Slashdot Mirror


The Importance — and Limits — of Very Large Data Sets

New submitter kodiaktau writes "A recently presented paper discusses how large data sets can improve learning algorithms, but points out that researchers still need to account for bias and incompleteness before drawing conclusions. The paper also goes into the need for responsible business practices to manage these data sets. 'There's been the emergence of a philosophy that big data is all you need. We would suggest that, actually, numbers don't speak for themselves.' The full paper is available through SSRN. Of particular importance is their assertion that even huge data sets can and will be affected by filters or the analyst who is interpreting it. '[Study co-author Kate Crawford] notes that many big data sets — particularly social data — come from companies that have no obligation to support scientific inquiry. Getting access to the data might mean paying for it, or keeping the company happy by not performing certain types of studies.'"

4 of 17 comments (clear)

  1. There's lots of data by MadKeithV · · Score: 2

    There's lots of data to support this article.

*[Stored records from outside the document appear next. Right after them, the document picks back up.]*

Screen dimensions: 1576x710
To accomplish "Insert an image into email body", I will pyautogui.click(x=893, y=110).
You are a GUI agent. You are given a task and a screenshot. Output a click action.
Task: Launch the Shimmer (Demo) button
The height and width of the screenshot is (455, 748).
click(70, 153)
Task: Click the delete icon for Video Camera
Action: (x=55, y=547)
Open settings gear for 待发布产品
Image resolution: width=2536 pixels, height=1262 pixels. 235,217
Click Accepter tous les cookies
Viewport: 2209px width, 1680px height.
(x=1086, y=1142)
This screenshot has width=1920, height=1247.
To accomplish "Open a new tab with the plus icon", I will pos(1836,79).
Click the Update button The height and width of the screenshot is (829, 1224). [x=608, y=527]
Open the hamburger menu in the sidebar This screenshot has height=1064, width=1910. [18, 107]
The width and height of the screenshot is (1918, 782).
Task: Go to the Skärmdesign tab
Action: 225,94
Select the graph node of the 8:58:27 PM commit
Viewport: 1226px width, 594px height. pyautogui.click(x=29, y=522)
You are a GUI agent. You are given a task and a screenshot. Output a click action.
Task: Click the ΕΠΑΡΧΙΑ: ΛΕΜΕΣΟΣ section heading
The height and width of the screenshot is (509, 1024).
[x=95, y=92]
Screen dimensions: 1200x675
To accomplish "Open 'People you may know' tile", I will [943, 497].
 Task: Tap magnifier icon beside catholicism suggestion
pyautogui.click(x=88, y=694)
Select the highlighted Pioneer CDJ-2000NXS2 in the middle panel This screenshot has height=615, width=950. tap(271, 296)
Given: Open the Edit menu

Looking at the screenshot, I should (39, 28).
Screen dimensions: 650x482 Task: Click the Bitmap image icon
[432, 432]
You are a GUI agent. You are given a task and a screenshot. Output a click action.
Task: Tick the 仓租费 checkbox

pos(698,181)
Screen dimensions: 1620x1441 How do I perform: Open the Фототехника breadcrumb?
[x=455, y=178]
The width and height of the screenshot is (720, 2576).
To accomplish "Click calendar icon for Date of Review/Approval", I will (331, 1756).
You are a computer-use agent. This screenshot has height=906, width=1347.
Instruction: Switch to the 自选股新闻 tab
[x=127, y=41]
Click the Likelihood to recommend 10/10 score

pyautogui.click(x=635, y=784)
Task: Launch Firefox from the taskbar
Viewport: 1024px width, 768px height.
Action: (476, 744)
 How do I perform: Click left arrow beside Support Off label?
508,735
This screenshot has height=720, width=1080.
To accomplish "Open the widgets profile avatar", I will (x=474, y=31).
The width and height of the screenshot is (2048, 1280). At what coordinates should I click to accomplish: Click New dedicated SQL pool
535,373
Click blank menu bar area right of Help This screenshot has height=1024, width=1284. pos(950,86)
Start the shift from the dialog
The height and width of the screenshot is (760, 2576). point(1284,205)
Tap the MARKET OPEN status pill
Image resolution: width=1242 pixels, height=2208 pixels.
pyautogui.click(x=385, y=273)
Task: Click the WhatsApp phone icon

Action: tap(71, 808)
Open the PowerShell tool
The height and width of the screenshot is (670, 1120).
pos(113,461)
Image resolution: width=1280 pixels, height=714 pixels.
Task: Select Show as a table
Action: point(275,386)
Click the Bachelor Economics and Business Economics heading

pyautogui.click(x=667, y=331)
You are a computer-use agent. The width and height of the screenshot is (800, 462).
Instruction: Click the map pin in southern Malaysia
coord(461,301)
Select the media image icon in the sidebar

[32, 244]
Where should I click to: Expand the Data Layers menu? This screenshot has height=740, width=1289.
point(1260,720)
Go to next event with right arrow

  2. This is a problem with most data! by garcia · · Score: 3, Insightful

    From the blurb:

    Getting access to the data might mean paying for it, or keeping the company happy by not performing certain types of studies.'"

    Even if you're using data from public institutions you still may have to pay for it (to cover staff time to procure the data--especially if you're asking for something they don't normally provide, which is quite often). While there won't be any limitations on what you can do with the data once you have it, because of lack of knowledge of their own data/bases the provider may simply provide you with incomplete or likely inaccurate data anyway.

    So yeah, welcome to the world of using data. Move along, nothing to see here.

  3. Re:This is the most obv article ever on /. by Anonymous Coward · · Score: 2, Funny

    How sure are you your data-set is adequate to make that determination?

  4. At least there IS very large social data sets by G3ckoG33k · · Score: 2

    At least there IS very large social data sets.

    Most sociologists today tend to describe the world using 'deep' interviews of 36 people in the surroundings of the campus, because that way they will get the result they wish to get.

    A cynic description, yes, but not too far the truth. So, it is good to see there IS large data sets, somewhere.